- EXERCISE DESCRIPTION: Replace every "Identify the location of" with "Find the position of" in the rows below, and give all of the rows back with nothing else changed.
----- THE DATA
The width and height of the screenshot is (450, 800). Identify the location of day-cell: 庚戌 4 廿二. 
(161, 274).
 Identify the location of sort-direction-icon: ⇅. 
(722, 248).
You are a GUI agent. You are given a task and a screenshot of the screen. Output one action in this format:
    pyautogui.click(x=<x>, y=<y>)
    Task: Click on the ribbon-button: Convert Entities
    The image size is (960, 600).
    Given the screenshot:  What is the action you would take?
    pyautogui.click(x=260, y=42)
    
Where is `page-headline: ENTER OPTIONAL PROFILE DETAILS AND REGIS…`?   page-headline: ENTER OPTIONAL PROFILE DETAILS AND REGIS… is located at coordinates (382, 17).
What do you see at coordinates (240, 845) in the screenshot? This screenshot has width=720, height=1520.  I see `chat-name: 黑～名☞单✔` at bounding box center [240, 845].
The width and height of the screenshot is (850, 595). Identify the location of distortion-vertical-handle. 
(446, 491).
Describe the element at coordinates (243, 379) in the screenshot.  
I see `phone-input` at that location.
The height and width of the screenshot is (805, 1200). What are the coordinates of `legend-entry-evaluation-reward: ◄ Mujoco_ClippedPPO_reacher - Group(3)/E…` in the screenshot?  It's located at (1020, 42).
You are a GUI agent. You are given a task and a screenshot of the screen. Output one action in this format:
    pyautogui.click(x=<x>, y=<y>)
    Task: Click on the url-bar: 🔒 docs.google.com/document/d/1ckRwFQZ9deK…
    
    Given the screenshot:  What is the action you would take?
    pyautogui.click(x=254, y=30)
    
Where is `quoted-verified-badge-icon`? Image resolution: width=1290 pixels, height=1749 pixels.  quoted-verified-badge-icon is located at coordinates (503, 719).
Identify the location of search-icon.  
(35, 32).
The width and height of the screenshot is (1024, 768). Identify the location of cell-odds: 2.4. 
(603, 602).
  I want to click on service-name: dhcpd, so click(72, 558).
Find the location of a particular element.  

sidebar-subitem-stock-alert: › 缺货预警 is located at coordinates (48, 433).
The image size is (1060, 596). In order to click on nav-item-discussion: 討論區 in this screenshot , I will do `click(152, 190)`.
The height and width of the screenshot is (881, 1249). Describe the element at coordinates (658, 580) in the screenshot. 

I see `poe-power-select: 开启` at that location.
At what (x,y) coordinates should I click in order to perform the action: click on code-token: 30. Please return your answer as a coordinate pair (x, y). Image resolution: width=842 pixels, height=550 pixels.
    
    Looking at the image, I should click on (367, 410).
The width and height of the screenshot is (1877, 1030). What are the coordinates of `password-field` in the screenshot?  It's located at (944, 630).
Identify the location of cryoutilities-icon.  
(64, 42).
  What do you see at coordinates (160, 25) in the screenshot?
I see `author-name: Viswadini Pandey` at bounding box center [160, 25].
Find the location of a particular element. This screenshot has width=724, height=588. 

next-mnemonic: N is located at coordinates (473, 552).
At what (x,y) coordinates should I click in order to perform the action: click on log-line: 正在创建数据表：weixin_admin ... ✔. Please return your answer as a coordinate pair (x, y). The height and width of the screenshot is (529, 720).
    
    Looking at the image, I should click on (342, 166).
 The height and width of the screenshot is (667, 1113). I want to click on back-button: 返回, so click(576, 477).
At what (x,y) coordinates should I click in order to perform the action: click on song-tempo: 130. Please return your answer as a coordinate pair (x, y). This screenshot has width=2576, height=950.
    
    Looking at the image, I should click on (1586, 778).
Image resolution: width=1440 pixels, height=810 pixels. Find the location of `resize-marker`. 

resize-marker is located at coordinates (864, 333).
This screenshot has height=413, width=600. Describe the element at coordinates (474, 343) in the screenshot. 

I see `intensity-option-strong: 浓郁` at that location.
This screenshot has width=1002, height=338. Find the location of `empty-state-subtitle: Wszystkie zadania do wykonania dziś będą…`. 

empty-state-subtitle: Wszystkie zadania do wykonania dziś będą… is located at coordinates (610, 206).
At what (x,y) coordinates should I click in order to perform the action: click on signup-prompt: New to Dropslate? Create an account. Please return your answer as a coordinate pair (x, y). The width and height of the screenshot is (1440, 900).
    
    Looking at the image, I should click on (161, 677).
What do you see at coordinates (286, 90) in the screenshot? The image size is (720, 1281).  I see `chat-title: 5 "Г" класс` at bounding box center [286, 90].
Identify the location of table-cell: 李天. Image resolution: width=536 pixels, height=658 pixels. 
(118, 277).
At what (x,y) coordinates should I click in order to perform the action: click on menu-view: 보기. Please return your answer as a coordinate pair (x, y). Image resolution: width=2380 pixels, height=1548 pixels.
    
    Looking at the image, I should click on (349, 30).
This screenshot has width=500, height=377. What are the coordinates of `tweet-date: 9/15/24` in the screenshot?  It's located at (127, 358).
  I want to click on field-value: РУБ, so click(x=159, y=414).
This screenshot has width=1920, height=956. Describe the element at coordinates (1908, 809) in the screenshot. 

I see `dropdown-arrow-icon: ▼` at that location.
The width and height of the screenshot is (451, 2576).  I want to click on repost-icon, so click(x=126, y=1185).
----------
- REPLY TO THE TASK:
The width and height of the screenshot is (450, 800). Find the position of day-cell: 庚戌 4 廿二. 
(161, 274).
 Find the position of sort-direction-icon: ⇅. 
(722, 248).
You are a GUI agent. You are given a task and a screenshot of the screen. Output one action in this format:
    pyautogui.click(x=<x>, y=<y>)
    Task: Click on the ribbon-button: Convert Entities
    The image size is (960, 600).
    Given the screenshot:  What is the action you would take?
    pyautogui.click(x=260, y=42)
    
Where is `page-headline: ENTER OPTIONAL PROFILE DETAILS AND REGIS…`?   page-headline: ENTER OPTIONAL PROFILE DETAILS AND REGIS… is located at coordinates (382, 17).
What do you see at coordinates (240, 845) in the screenshot? This screenshot has width=720, height=1520.  I see `chat-name: 黑～名☞单✔` at bounding box center [240, 845].
The width and height of the screenshot is (850, 595). Find the position of distortion-vertical-handle. 
(446, 491).
Describe the element at coordinates (243, 379) in the screenshot.  
I see `phone-input` at that location.
The height and width of the screenshot is (805, 1200). What are the coordinates of `legend-entry-evaluation-reward: ◄ Mujoco_ClippedPPO_reacher - Group(3)/E…` in the screenshot?  It's located at (1020, 42).
You are a GUI agent. You are given a task and a screenshot of the screen. Output one action in this format:
    pyautogui.click(x=<x>, y=<y>)
    Task: Click on the url-bar: 🔒 docs.google.com/document/d/1ckRwFQZ9deK…
    
    Given the screenshot:  What is the action you would take?
    pyautogui.click(x=254, y=30)
    
Where is `quoted-verified-badge-icon`? Image resolution: width=1290 pixels, height=1749 pixels.  quoted-verified-badge-icon is located at coordinates (503, 719).
Find the position of search-icon.  
(35, 32).
The width and height of the screenshot is (1024, 768). Find the position of cell-odds: 2.4. 
(603, 602).
  I want to click on service-name: dhcpd, so click(72, 558).
Find the location of a particular element.  

sidebar-subitem-stock-alert: › 缺货预警 is located at coordinates (48, 433).
The image size is (1060, 596). In order to click on nav-item-discussion: 討論區 in this screenshot , I will do `click(152, 190)`.
The height and width of the screenshot is (881, 1249). Describe the element at coordinates (658, 580) in the screenshot. 

I see `poe-power-select: 开启` at that location.
At what (x,y) coordinates should I click in order to perform the action: click on code-token: 30. Please return your answer as a coordinate pair (x, y). Image resolution: width=842 pixels, height=550 pixels.
    
    Looking at the image, I should click on (367, 410).
The width and height of the screenshot is (1877, 1030). What are the coordinates of `password-field` in the screenshot?  It's located at (944, 630).
Find the position of cryoutilities-icon.  
(64, 42).
  What do you see at coordinates (160, 25) in the screenshot?
I see `author-name: Viswadini Pandey` at bounding box center [160, 25].
Find the location of a particular element. This screenshot has width=724, height=588. 

next-mnemonic: N is located at coordinates (473, 552).
At what (x,y) coordinates should I click in order to perform the action: click on log-line: 正在创建数据表：weixin_admin ... ✔. Please return your answer as a coordinate pair (x, y). The height and width of the screenshot is (529, 720).
    
    Looking at the image, I should click on (342, 166).
 The height and width of the screenshot is (667, 1113). I want to click on back-button: 返回, so click(576, 477).
At what (x,y) coordinates should I click in order to perform the action: click on song-tempo: 130. Please return your answer as a coordinate pair (x, y). This screenshot has width=2576, height=950.
    
    Looking at the image, I should click on (1586, 778).
Image resolution: width=1440 pixels, height=810 pixels. Find the location of `resize-marker`. 

resize-marker is located at coordinates (864, 333).
This screenshot has height=413, width=600. Describe the element at coordinates (474, 343) in the screenshot. 

I see `intensity-option-strong: 浓郁` at that location.
This screenshot has width=1002, height=338. Find the location of `empty-state-subtitle: Wszystkie zadania do wykonania dziś będą…`. 

empty-state-subtitle: Wszystkie zadania do wykonania dziś będą… is located at coordinates (610, 206).
At what (x,y) coordinates should I click in order to perform the action: click on signup-prompt: New to Dropslate? Create an account. Please return your answer as a coordinate pair (x, y). The width and height of the screenshot is (1440, 900).
    
    Looking at the image, I should click on (161, 677).
What do you see at coordinates (286, 90) in the screenshot? The image size is (720, 1281).  I see `chat-title: 5 "Г" класс` at bounding box center [286, 90].
Find the position of table-cell: 李天. Image resolution: width=536 pixels, height=658 pixels. 
(118, 277).
At what (x,y) coordinates should I click in order to perform the action: click on menu-view: 보기. Please return your answer as a coordinate pair (x, y). Image resolution: width=2380 pixels, height=1548 pixels.
    
    Looking at the image, I should click on (349, 30).
This screenshot has width=500, height=377. What are the coordinates of `tweet-date: 9/15/24` in the screenshot?  It's located at (127, 358).
  I want to click on field-value: РУБ, so click(x=159, y=414).
This screenshot has width=1920, height=956. Describe the element at coordinates (1908, 809) in the screenshot. 

I see `dropdown-arrow-icon: ▼` at that location.
The width and height of the screenshot is (451, 2576).  I want to click on repost-icon, so click(x=126, y=1185).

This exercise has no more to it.